The Welsh Assembly's Bill sought to require those liable for asbestos-related diseases, and their insurers, to reimburse the Welsh NHS for treatment costs. The Supreme Court held the Bill fell outside the Assembly's legislative competence and breached A1P1 of the ECHR.
Facts
The Counsel General for Wales referred to the Supreme Court the question whether the Recovery of Medical Costs for Asbestos Diseases (Wales) Bill fell within the legislative competence of the National Assembly for Wales under the Government of Wales Act 2006 (GOWA). The Bill imposed a novel statutory liability on persons making compensation payments (“compensators”) to victims of asbestos-related diseases to reimburse Welsh Ministers for the cost of NHS services provided to those victims. Section 14 further extended liability to the compensators’ liability insurers, overriding policy terms and applying to policies issued before the Bill’s commencement. Section 15 required Welsh Ministers to have regard to the desirability of applying equivalent sums to research, treatment or services relating to asbestos-related diseases. The Association of British Insurers intervened, challenging principally section 14.
Issues
Two issues fell for determination:
- Whether the Bill fell within the Assembly’s legislative competence under section 108(4) and (5) GOWA, by reference to paragraph 9 of Part 1 of Schedule 7 (“Organisation and funding of national health service”).
- Whether, if it did, the Bill was incompatible with Article 1 of Protocol 1 (A1P1) to the ECHR and thus outside competence under section 108(6).
Arguments
Counsel General for Wales
It was argued that “funding” in paragraph 9 went beyond the mere allocation of resources and encompassed the raising of monies for the NHS, including the imposition of charges on compensators. Section 14 was justified under section 108(5) as incidental or consequential to section 2. On A1P1, it was submitted that the legislature’s judgment of the public interest should be respected unless manifestly without reasonable foundation, and that the Bill pursued legitimate economic and social policy aims warranted by the financial pressures on the Welsh NHS.

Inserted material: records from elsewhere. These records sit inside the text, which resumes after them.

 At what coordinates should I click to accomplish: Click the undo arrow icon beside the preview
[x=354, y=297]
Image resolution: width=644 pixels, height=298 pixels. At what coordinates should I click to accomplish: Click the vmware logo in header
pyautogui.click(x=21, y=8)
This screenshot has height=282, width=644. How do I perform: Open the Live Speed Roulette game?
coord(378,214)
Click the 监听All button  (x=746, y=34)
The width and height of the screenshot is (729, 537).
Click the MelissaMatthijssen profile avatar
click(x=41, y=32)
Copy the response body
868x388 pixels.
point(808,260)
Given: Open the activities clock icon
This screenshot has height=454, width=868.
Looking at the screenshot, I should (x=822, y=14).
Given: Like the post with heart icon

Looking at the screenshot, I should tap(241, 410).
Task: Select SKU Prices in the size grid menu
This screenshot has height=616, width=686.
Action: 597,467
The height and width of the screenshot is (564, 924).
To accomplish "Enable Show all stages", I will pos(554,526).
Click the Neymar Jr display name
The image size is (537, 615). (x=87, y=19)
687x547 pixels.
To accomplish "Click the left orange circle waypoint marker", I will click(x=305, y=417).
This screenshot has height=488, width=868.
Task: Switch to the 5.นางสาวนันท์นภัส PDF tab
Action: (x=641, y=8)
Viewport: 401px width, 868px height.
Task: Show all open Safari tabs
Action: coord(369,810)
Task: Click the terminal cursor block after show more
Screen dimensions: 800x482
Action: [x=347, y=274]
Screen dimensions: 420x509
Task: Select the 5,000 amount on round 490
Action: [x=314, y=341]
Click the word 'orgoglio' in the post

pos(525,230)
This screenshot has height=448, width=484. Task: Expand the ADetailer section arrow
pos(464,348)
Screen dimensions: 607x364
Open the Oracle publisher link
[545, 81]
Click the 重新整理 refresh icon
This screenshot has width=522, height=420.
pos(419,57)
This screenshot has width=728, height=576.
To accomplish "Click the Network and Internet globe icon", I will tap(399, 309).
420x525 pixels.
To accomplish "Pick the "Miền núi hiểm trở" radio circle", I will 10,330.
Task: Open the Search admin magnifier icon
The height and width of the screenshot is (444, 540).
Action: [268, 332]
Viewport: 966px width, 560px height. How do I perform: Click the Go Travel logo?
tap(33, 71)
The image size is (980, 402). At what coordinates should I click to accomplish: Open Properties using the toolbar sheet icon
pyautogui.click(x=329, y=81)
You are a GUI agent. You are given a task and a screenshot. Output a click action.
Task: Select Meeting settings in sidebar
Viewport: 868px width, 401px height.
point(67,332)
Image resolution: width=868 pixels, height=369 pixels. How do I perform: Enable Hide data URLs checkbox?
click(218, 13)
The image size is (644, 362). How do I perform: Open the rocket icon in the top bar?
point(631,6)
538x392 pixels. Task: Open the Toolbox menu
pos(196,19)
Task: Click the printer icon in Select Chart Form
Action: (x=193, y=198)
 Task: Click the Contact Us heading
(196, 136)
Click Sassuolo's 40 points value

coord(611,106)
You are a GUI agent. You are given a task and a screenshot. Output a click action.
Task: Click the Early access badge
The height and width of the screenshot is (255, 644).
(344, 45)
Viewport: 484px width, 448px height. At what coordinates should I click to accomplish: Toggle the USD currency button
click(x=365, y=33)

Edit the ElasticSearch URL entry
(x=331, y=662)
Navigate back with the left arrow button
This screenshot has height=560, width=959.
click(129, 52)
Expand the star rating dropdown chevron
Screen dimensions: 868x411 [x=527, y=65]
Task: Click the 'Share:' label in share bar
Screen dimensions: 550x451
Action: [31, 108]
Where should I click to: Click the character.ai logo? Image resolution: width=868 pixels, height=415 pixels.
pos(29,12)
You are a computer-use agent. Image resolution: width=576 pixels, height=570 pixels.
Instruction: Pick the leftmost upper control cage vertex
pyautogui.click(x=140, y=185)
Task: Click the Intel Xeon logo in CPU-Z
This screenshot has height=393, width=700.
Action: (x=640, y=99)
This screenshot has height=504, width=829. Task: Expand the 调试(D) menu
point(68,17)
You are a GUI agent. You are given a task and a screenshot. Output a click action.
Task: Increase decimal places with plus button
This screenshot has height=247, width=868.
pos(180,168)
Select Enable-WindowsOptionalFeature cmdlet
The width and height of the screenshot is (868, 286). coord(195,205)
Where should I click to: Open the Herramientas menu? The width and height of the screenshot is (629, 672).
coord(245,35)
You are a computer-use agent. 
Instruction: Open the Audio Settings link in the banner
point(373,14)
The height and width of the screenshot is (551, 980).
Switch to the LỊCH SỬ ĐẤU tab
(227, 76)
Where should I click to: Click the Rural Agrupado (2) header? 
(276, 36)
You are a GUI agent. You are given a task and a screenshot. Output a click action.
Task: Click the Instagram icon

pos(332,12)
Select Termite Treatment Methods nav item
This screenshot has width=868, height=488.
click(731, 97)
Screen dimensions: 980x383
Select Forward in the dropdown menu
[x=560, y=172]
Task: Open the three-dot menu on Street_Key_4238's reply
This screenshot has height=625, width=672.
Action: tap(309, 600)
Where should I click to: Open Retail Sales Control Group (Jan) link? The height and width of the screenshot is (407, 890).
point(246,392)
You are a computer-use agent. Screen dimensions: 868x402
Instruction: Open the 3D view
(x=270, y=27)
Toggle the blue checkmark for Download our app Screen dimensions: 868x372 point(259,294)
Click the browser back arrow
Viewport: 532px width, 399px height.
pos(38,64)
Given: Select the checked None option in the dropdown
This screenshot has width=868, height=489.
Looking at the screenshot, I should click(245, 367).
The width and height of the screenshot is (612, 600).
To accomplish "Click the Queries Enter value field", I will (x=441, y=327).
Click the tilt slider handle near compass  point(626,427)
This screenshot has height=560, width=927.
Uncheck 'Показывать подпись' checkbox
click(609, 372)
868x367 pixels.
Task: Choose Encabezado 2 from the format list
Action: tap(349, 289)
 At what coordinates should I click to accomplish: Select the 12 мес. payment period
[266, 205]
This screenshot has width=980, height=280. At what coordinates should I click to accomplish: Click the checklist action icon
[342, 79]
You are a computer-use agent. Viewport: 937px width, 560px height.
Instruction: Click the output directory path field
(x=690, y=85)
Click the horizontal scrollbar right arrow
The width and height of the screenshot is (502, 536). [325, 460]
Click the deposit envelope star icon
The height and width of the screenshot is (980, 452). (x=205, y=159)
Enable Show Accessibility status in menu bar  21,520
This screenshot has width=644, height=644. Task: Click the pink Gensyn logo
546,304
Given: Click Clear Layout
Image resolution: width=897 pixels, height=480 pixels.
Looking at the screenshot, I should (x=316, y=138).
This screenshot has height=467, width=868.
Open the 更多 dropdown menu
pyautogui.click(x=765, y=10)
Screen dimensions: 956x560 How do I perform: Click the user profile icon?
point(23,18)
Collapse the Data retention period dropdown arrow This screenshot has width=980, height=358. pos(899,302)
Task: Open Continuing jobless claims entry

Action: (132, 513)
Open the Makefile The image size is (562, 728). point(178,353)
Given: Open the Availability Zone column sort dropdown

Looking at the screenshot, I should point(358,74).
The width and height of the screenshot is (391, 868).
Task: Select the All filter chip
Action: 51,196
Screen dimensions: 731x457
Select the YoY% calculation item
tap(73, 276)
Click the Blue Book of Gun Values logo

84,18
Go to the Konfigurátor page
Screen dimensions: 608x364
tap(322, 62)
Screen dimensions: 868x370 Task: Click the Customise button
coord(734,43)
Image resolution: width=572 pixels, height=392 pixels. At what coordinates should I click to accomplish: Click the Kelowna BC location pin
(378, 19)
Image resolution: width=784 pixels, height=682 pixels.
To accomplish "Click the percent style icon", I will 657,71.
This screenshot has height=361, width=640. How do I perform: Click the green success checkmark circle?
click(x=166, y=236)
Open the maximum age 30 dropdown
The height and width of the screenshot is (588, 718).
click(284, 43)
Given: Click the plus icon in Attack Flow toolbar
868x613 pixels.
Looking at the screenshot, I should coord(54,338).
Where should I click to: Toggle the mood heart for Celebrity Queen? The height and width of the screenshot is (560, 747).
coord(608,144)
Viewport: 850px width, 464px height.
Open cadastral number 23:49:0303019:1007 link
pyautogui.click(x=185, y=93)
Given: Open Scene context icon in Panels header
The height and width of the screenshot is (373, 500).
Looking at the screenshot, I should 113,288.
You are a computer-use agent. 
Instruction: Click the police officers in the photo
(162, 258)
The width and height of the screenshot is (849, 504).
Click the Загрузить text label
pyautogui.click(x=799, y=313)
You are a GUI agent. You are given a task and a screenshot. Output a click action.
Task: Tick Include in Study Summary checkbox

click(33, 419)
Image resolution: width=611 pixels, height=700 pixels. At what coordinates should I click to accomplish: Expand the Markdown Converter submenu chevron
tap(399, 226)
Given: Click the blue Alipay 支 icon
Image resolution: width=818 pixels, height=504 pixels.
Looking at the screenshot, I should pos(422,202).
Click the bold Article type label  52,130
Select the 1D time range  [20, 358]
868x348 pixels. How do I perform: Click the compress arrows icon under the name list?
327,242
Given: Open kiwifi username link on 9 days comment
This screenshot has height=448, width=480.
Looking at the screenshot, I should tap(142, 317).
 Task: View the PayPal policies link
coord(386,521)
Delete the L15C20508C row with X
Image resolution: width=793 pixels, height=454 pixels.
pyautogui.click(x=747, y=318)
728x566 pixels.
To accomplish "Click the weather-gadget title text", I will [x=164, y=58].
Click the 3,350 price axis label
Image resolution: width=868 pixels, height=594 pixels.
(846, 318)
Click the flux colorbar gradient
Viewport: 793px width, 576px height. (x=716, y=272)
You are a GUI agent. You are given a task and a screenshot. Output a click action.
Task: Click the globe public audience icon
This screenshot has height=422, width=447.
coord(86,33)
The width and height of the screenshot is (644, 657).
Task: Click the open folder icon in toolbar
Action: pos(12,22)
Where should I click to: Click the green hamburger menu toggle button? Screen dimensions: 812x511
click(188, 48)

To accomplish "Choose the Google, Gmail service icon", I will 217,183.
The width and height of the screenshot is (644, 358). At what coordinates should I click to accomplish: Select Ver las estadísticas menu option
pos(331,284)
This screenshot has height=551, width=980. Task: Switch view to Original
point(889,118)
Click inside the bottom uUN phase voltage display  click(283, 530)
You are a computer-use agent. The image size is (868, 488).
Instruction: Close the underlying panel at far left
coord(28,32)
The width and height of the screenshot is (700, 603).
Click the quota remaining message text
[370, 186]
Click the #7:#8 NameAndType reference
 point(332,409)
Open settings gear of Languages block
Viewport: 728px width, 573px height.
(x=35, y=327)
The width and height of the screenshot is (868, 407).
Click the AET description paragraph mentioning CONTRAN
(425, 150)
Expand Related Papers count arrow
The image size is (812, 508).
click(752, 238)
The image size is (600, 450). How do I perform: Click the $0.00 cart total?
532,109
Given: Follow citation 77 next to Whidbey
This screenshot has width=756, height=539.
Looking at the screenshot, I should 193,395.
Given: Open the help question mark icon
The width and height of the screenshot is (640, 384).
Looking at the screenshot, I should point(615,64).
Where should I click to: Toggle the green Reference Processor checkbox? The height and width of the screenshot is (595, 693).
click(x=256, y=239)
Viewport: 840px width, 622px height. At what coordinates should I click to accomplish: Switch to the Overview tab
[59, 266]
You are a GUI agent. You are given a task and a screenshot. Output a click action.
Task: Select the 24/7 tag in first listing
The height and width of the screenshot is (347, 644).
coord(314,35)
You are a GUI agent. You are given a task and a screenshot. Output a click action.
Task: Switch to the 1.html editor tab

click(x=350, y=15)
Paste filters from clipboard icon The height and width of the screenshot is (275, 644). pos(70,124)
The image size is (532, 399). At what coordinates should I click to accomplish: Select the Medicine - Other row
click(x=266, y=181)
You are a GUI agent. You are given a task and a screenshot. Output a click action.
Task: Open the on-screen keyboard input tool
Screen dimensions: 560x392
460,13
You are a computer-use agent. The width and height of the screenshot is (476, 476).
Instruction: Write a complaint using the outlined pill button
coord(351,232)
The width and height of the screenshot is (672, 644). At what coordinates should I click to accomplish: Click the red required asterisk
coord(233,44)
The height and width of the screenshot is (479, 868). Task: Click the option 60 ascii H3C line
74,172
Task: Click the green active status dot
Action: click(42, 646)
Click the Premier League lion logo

Interveners (Association of British Insurers)
It was submitted that paragraph 9 conferred no power to raise charges, particularly not by imposing novel statutory liabilities on third parties such as compensators and their insurers. Section 14 retrospectively rewrote insurance contracts, imposing uncovenanted liabilities on insurers in respect of policies underwritten decades earlier. This deprived insurers of their possessions contrary to A1P1, without special justification for retrospectivity.
Judgment
Lord Mance (with whom Lord Neuberger and Lord Hodge agreed)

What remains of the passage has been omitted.